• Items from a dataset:
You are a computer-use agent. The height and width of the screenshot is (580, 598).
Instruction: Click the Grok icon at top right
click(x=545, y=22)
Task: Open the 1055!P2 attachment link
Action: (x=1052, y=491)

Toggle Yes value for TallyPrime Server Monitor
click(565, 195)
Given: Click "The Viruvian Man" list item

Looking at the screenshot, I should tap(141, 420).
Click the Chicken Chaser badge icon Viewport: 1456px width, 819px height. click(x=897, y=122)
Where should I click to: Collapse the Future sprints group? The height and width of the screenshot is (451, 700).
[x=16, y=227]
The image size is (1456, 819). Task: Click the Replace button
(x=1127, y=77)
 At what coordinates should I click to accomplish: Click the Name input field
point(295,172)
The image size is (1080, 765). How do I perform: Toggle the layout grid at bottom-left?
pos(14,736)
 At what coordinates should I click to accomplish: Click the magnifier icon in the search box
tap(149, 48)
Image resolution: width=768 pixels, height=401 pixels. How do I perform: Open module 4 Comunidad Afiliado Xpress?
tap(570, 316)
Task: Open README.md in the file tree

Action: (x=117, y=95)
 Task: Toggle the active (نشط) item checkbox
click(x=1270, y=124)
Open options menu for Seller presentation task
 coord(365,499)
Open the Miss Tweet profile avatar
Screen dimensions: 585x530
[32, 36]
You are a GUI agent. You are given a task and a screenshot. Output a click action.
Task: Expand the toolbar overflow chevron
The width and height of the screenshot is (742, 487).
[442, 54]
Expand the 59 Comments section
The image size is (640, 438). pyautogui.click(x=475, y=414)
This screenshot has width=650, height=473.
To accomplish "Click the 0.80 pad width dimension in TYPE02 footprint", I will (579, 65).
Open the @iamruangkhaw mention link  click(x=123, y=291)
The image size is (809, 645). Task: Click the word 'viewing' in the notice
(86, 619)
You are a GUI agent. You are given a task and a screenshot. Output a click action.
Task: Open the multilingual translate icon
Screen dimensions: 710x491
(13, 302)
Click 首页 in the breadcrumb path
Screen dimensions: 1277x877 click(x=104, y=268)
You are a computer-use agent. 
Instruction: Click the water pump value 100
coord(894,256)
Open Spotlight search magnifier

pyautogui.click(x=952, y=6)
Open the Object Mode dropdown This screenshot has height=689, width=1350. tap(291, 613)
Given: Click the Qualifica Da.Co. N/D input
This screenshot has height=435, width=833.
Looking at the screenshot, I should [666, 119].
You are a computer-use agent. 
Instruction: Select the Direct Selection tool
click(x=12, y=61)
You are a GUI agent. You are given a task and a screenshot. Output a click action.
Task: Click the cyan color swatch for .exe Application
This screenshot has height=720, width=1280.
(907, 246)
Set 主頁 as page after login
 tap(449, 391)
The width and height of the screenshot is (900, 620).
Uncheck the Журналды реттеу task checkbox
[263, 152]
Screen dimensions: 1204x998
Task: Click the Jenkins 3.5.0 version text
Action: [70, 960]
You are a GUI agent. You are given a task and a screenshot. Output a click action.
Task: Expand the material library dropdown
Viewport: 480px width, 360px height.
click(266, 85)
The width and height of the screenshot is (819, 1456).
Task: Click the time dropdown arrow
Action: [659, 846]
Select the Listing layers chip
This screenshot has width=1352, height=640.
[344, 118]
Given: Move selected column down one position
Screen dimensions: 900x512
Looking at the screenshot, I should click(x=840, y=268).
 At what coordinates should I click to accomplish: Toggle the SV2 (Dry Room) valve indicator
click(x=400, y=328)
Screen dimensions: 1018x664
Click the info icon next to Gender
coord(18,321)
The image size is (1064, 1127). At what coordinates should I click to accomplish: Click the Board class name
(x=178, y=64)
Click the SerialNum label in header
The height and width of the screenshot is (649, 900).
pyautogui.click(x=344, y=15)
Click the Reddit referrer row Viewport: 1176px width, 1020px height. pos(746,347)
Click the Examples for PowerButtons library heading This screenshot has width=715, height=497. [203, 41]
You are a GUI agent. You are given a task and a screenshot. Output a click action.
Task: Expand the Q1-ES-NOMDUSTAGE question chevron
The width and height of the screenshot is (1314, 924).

• EXERCISE:
Copy the lines above word for word, from the line with "At what coordinates should I click to accomplish: Click the Name" up to and including the line with "The image size is (640, 438).".

• ANSWER IN FULL:
 At what coordinates should I click to accomplish: Click the Name input field
point(295,172)
The image size is (1080, 765). How do I perform: Toggle the layout grid at bottom-left?
pos(14,736)
 At what coordinates should I click to accomplish: Click the magnifier icon in the search box
tap(149, 48)
Image resolution: width=768 pixels, height=401 pixels. How do I perform: Open module 4 Comunidad Afiliado Xpress?
tap(570, 316)
Task: Open README.md in the file tree

Action: (x=117, y=95)
 Task: Toggle the active (نشط) item checkbox
click(x=1270, y=124)
Open options menu for Seller presentation task
 coord(365,499)
Open the Miss Tweet profile avatar
Screen dimensions: 585x530
[32, 36]
You are a GUI agent. You are given a task and a screenshot. Output a click action.
Task: Expand the toolbar overflow chevron
The width and height of the screenshot is (742, 487).
[442, 54]
Expand the 59 Comments section
The image size is (640, 438). pyautogui.click(x=475, y=414)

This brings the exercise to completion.